Indeed, the evidence for petitioner does not show that Manuel Ong was sterile and could not have begotten private respondents or that even if he was so during the war that he could not have been cured ten years later of that condition when Alfredo Ong, Jr. was conceived. On the other hand, as this Court has ruled[12] an adult male is presumed to have normal powers of virility and the burden of evidence to prove the contrary rests upon him who claims otherwise. Petitioner has not overcome this presumption.
The Court of Appeals declared private respondents the illegitimate children of Manuel Ong pursuant to Art. 283, pars. 2, 3 and 4. In regard to the finding that private respondents had been in the continuous possession of status as children of Manuel Ong, petitioner cites the ruling in De Jesus vs. Syquia,[13] wherein it was stated:
Petitioner also contends that the refusal of Manuel Ong to recognize and give support to private respondents is proof that he never recognized them as his children because, as held in Mendoza vs. Ibañez:[14]

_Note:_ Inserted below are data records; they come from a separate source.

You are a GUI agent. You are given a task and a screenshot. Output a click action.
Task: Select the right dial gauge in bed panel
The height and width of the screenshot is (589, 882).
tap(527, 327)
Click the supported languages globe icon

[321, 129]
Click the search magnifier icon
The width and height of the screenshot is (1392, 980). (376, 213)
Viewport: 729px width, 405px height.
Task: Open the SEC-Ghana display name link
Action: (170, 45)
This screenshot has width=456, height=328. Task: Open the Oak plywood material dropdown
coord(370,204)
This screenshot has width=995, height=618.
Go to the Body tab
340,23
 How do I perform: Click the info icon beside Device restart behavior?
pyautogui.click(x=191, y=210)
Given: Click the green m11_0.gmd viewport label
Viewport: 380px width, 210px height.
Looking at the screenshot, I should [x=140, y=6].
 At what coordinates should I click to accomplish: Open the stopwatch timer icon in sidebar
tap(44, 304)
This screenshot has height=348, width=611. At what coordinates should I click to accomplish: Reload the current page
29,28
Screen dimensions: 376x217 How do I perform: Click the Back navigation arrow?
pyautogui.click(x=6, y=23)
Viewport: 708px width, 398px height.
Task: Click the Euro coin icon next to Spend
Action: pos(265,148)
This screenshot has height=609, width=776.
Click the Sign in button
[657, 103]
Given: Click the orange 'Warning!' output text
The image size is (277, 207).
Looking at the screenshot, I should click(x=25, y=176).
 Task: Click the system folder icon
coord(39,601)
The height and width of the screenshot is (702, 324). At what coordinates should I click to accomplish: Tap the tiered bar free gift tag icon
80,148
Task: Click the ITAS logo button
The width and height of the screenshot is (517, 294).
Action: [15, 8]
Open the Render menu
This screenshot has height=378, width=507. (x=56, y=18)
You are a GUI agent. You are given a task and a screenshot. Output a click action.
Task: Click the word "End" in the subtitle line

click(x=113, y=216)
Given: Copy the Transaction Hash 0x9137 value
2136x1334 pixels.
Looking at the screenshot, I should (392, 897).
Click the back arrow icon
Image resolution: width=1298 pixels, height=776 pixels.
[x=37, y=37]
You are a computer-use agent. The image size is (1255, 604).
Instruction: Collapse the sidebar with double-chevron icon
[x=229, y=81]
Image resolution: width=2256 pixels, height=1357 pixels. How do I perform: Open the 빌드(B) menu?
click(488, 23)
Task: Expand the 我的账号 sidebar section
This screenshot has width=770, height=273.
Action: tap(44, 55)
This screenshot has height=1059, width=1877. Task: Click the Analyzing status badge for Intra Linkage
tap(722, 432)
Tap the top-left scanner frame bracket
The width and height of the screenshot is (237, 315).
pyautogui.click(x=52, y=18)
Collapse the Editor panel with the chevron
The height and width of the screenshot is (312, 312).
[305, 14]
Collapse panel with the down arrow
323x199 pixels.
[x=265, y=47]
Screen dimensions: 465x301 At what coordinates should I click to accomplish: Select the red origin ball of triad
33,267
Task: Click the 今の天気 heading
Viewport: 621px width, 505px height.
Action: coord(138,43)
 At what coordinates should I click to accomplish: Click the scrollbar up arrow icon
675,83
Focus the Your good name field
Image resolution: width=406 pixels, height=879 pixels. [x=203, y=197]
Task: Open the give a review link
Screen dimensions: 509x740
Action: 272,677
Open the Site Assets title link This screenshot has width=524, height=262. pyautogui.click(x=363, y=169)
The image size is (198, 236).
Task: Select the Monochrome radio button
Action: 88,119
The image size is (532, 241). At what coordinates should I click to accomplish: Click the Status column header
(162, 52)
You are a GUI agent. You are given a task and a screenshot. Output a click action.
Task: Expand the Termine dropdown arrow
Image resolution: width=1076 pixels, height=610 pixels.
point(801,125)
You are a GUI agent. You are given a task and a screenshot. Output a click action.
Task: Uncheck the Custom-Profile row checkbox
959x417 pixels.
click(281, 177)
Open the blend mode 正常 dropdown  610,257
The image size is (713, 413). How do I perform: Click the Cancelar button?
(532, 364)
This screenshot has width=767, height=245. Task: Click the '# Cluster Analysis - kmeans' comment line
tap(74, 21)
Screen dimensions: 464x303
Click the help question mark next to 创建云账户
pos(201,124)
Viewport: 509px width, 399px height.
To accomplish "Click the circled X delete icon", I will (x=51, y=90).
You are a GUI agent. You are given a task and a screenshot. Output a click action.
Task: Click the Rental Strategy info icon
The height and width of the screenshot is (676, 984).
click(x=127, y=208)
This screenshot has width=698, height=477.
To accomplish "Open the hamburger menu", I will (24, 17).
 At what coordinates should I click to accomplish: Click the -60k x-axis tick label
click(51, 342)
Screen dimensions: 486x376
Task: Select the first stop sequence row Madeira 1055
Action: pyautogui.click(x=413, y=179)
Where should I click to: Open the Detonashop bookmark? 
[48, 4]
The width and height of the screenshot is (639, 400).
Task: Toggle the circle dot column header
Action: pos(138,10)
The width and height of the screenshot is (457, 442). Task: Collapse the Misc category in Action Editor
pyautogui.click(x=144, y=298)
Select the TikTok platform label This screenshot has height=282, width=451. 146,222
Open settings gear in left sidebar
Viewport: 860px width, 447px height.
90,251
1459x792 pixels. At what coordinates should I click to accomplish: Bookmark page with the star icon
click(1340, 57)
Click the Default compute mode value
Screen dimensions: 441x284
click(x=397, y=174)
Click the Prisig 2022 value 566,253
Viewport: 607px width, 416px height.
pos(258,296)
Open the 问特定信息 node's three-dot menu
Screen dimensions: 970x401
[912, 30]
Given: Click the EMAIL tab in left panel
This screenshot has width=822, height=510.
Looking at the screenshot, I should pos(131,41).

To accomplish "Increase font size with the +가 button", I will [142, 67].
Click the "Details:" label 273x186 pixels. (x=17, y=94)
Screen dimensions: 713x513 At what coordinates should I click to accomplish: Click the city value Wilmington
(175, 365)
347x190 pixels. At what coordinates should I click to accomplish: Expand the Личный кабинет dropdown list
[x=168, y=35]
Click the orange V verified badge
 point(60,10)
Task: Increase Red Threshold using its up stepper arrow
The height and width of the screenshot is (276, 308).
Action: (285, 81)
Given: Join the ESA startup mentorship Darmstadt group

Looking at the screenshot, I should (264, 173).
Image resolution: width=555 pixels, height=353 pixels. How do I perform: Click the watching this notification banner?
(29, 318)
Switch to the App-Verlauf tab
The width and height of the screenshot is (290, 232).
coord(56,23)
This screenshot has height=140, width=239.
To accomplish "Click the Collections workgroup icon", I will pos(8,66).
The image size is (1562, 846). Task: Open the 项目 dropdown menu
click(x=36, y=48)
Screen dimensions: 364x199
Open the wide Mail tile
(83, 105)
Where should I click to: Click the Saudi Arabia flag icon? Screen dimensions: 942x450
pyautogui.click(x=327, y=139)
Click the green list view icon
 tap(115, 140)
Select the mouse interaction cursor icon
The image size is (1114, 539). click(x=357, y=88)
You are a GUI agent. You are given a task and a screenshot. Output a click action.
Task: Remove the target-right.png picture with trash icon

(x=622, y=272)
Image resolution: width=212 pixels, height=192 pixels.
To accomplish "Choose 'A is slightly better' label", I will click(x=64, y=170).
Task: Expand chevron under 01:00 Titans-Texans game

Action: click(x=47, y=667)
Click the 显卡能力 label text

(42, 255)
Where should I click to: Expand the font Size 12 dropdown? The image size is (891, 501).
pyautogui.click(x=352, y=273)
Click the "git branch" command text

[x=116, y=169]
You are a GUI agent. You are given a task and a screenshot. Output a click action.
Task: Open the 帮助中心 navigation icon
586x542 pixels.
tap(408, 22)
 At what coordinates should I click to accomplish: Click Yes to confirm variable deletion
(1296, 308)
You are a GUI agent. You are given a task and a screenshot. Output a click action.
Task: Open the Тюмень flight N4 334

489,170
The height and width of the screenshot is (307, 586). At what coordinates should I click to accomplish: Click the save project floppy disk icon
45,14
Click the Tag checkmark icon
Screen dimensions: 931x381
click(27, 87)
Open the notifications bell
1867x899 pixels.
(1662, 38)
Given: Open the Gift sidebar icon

We agree that this case does not fall under pars. 2 and 3 of Art. 283 of the Civil Code. As petitioner well states, the four times during which Manuel Ong met Alfredo and gave the latter money cannot be considered proof of continuous possession of the status of a child. The father's conduct toward his son must be spontaneous and uninterrupted for this ground to exist. Here there are no acts shown of Manuel Ong treating Alfredo Ong, Jr. as his son except on the four occasions during which they met. In the case of Robert Caballes, there is no proof at all that Manuel Ong treated him as his son.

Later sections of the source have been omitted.